> **INFORMATION GIVEN**
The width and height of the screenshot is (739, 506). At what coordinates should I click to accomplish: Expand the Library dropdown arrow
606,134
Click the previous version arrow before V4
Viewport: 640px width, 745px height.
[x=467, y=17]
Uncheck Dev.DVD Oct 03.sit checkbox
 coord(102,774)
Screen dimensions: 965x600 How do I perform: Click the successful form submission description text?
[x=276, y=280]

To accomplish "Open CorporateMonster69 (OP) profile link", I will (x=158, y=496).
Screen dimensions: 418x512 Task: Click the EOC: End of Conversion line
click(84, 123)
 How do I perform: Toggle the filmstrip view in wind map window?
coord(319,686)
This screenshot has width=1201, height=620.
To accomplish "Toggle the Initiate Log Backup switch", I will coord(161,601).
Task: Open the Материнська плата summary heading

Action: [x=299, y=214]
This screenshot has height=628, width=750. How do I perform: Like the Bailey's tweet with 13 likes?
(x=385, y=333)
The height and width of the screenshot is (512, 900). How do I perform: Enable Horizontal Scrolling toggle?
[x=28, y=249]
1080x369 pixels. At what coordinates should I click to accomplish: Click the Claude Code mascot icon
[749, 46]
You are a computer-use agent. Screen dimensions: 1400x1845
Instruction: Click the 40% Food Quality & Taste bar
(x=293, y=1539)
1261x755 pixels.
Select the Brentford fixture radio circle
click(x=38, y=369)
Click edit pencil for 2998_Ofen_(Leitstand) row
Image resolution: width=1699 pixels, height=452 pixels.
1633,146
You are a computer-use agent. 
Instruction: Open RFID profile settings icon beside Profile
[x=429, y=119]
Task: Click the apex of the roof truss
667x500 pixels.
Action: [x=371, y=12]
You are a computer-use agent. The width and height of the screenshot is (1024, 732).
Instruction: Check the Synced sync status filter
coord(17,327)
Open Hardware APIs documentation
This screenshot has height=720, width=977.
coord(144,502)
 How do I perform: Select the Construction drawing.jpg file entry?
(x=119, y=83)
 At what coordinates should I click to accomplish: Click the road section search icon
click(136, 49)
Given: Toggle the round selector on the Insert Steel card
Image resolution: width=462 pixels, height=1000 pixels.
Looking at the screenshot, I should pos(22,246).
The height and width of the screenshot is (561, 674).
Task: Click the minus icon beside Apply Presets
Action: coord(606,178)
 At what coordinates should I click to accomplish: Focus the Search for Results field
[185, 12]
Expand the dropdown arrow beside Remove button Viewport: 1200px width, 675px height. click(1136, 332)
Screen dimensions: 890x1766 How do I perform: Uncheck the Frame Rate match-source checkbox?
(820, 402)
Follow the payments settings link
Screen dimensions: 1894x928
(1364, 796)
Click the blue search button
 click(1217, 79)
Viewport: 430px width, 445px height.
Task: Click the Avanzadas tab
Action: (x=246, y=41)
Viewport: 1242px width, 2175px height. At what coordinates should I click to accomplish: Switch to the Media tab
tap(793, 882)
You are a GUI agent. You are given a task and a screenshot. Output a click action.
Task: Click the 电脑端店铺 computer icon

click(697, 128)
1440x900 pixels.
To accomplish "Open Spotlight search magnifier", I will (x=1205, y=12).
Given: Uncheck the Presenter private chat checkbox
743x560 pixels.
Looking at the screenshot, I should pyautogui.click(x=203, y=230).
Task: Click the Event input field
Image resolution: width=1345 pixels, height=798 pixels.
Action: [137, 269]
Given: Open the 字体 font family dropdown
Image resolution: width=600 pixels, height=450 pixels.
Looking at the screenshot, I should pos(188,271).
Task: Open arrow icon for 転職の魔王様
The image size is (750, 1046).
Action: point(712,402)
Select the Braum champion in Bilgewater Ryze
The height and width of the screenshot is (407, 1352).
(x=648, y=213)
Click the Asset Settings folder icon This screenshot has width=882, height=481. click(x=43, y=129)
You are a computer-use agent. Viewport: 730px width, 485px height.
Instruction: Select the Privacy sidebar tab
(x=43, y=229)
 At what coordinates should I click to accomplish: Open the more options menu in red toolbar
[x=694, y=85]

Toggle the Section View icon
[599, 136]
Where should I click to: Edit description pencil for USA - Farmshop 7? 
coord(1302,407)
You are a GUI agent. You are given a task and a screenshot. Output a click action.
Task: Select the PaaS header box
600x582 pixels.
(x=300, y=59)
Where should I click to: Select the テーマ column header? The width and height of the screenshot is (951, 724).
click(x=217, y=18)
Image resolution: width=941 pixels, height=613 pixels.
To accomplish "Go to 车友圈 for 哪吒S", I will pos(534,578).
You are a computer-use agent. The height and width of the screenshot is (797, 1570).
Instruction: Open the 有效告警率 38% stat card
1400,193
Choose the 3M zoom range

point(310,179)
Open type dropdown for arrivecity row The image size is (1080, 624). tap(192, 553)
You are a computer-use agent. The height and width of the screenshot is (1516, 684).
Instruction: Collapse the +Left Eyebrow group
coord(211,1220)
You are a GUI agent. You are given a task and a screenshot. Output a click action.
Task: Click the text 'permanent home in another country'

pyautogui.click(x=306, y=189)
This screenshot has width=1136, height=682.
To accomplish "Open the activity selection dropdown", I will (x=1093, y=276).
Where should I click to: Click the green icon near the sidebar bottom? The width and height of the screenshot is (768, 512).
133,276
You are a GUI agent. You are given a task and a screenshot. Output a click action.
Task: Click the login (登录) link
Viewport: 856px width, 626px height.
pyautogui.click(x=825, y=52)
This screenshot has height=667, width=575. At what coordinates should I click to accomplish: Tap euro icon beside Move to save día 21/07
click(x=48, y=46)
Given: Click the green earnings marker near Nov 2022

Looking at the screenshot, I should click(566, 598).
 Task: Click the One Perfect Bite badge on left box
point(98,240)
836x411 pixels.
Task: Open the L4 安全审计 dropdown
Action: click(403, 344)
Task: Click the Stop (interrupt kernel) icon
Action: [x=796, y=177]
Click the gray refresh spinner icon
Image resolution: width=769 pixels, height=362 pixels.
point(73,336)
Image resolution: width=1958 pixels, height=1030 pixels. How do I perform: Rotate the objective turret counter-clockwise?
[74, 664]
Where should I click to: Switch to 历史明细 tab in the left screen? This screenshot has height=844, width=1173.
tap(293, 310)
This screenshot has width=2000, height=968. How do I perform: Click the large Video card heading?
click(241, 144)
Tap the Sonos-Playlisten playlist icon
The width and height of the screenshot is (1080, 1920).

> **ASSIGNMENT**
Your reply should be a single number: how many lines in the entries above hold the string "will".

> **YOUR RESPONSE**
5